### Excerpt provided
[SIGCIS-Members] References on computer hobbyists, user periodicals etc.

Meyer, Peter - BLS Meyer.Peter at bls.gov
Wed Jun 9 12:23:19 PDT 2010


-----Original Message-----
From: members-bounces at sigcis.org [mailto:members-bounces at sigcis.org] On
Behalf Of Theodore Lekkas
Sent: Wednesday, June 09, 2010 10:17 AM
To: members at sigcis.org
Subject: [SIGCIS-Members] References on computer hobbyists,user
periodicals etc.

Hello,
I am looking for references on the history of computer hobbyists, home
computer user groups, home computer publications.
Any suggestions from the members of the list would be most welcomed.

Theodore Lekkas
Ph.D. Candidate
University of Athens
Greece



It's a great subject!  I will be interested to learn from your work.

I studied the Homebrew Computer Club in the Menlo Park / Palo Alto, CA
area and interviewed a couple of people who attended early meetings in
1975.  I attended myself once in the 1980s.  Meant to write more in
detail about it but haven't gotten back to that.  Here are some sources.

### Dataset

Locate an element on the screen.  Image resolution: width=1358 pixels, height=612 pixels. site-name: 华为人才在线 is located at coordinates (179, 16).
* * *
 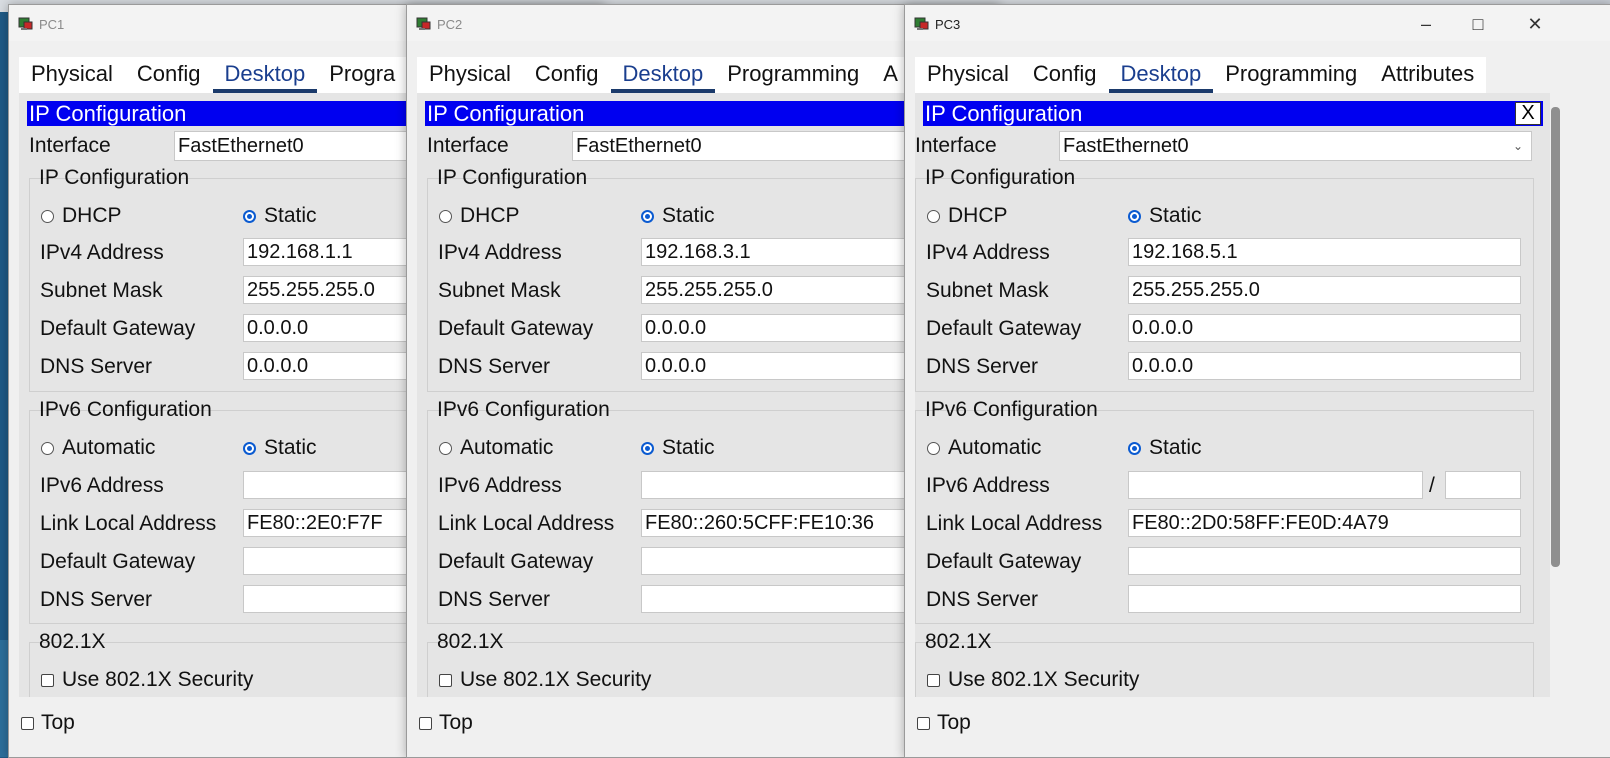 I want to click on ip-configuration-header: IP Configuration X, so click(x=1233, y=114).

### Problem 1
Reproduce the passage of the mailing-list post, starting with "I studied the" and going on through "are some sources.".
### Problem 2
According to the mailing-list post, why does Theodore Lekkas write to the list members? Answer in one to three sentences.

### Answer box 1
I studied the Homebrew Computer Club in the Menlo Park / Palo Alto, CA
area and interviewed a couple of people who attended early meetings in
1975.  I attended myself once in the 1980s.  Meant to write more in
detail about it but haven't gotten back to that.  Here are some sources.

### Answer box 2
He is looking for references on the history of computer hobbyists, home computer user groups, and home computer publications. He asks the list members for suggestions.